# Which is a better trader - HGVC Flamingo (Vegas) or HGVC Tuscany (Orlando)?



## DG001 (Sep 2, 2006)

Hi,
I am trying to decide which HGVC to buy and I am trying to decide between HGVC Flamingo (Vegas) or HGVC Tuscany (Orlando), both 7000 pts (2BR Platinum). I can't seem to find any data in TUG (all the sales records are very old). Can you tell which one of these will trade better - in the short term, I am looking to trade to Hawaaii and some RCI resorts in Europe.
Thanks very much!
DG


----------



## derb (Sep 2, 2006)

Within HGVC little difference except a few months earlier confirmation of your home resort.

Both Orl and Las hgvc's are becoming overloaded .  However, Flamingo remains the prime location on the strip and based on that alone, I would guess Flamingo.  If however, you plan to visit either location on a regular basis, choose that location.   Orlando points should be less expensive.


----------



## dvc_john (Sep 2, 2006)

If you're thinking of the trading to the HGVC resorts in Hawaii, then all non-home resort points are equal at the 9 month mark.


----------



## Sandy VDH (Sep 2, 2006)

As others have stated, within HGVC home home resort advantage.  All points have the same power at 9 months out.

Via RCI, I believe they should all the same trade power, as HGVC has a special trading arrangement with RCI.

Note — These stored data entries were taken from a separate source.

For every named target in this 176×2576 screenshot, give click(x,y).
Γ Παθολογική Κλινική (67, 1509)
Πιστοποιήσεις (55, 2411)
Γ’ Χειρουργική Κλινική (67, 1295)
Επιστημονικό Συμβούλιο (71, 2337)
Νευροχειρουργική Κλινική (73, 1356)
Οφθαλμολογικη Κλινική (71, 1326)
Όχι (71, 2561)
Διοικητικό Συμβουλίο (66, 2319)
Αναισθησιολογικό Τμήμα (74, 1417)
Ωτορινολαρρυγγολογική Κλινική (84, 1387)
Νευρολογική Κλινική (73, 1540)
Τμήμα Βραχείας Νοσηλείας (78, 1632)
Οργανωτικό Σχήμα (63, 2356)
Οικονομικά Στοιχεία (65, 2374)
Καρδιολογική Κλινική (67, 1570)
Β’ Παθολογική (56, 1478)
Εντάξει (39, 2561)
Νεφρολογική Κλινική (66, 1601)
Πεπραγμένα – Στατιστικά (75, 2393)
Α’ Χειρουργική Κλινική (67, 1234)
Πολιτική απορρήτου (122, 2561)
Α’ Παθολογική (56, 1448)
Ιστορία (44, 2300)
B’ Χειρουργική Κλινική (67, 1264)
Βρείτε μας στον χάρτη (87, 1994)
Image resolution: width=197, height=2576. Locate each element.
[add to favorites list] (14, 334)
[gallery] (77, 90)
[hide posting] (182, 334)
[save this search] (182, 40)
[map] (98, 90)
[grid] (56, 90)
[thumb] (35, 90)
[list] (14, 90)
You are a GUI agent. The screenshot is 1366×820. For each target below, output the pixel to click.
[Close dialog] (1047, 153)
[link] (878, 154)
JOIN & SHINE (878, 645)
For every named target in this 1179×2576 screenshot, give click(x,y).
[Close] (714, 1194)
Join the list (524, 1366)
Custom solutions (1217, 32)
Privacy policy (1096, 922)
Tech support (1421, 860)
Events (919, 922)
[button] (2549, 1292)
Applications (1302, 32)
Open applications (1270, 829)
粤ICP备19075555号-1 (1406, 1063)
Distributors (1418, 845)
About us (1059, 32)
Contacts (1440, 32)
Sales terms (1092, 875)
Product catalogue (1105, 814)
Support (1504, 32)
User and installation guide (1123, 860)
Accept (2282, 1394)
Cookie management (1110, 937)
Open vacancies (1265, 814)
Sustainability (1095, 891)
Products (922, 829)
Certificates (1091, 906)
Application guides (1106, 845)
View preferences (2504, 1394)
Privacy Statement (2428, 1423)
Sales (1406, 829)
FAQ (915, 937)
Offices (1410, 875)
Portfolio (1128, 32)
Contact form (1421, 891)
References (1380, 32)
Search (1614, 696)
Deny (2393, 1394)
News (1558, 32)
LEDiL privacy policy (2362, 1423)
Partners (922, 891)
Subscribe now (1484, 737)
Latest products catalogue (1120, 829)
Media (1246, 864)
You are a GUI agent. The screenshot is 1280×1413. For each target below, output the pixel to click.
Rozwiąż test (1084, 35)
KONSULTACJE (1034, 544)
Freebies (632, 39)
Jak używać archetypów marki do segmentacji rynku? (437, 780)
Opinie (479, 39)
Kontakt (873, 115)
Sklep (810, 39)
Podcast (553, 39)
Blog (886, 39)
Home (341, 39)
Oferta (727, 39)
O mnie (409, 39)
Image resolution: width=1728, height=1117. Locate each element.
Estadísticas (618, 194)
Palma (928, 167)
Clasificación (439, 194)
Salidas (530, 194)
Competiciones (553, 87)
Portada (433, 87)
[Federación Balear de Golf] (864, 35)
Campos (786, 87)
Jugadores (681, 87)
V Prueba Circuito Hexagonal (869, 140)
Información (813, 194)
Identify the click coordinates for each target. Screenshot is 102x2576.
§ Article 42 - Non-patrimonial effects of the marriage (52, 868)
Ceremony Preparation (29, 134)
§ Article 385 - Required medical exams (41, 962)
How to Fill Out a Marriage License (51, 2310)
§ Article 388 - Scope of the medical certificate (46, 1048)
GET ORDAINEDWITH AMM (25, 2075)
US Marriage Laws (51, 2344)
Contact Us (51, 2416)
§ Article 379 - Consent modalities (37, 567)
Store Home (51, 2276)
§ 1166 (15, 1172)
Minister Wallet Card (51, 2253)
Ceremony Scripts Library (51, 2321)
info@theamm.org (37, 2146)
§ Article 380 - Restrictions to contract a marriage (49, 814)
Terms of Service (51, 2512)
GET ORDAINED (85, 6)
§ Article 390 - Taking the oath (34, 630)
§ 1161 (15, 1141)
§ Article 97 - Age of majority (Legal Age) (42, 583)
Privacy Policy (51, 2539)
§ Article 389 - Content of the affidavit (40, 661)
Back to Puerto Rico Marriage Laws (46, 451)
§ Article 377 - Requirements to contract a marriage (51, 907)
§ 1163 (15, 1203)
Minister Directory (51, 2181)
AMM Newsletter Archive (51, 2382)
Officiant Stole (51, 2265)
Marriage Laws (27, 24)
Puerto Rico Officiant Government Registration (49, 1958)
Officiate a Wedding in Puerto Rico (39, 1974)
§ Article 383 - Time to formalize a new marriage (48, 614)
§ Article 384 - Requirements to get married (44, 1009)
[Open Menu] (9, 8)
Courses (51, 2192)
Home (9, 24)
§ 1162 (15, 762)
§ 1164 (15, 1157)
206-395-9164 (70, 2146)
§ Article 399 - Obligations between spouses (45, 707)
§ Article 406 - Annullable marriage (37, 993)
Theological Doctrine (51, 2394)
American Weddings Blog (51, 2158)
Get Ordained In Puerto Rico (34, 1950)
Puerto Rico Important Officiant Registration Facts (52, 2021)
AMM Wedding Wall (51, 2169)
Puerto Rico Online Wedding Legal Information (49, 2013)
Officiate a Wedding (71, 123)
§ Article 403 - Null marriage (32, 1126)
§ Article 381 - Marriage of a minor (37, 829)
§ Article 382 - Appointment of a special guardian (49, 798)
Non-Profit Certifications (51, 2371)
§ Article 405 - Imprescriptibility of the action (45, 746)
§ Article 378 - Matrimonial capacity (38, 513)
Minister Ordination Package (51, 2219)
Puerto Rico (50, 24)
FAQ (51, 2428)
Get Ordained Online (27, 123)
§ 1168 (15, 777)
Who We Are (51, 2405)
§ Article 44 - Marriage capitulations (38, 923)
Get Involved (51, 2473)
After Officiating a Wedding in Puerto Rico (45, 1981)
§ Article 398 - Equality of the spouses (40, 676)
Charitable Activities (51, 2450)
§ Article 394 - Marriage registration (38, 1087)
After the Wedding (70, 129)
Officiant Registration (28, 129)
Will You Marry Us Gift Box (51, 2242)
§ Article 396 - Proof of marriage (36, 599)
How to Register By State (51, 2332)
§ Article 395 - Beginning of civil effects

No real advantage, pick based on # of points and MFs per point.

Sandy


----------



## gshipley (Sep 3, 2006)

DG001 said:
			
		

> Hi,
> I am trying to decide which HGVC to buy and I am trying to decide between HGVC Flamingo (Vegas) or HGVC Tuscany (Orlando), both 7000 pts (2BR Platinum). I can't seem to find any data in TUG (all the sales records are very old). Can you tell which one of these will trade better - in the short term, I am looking to trade to Hawaaii and some RCI resorts in Europe.
> Thanks very much!
> DG



Hilton does not have ROFR at the Flamingo property.  This alone might be enough to sway you to buy resell there.

--
Grant


----------



## Seth Nock (Sep 4, 2006)

For trading purposes, it does not matter which property you own.  HGVC Tuscany will cost you a little more than the Sea World Property and the 3 in Vegas.  There is not much of a reason to spend the extra.  You may want to consider the other 3 properties as well, if you want your best value.


----------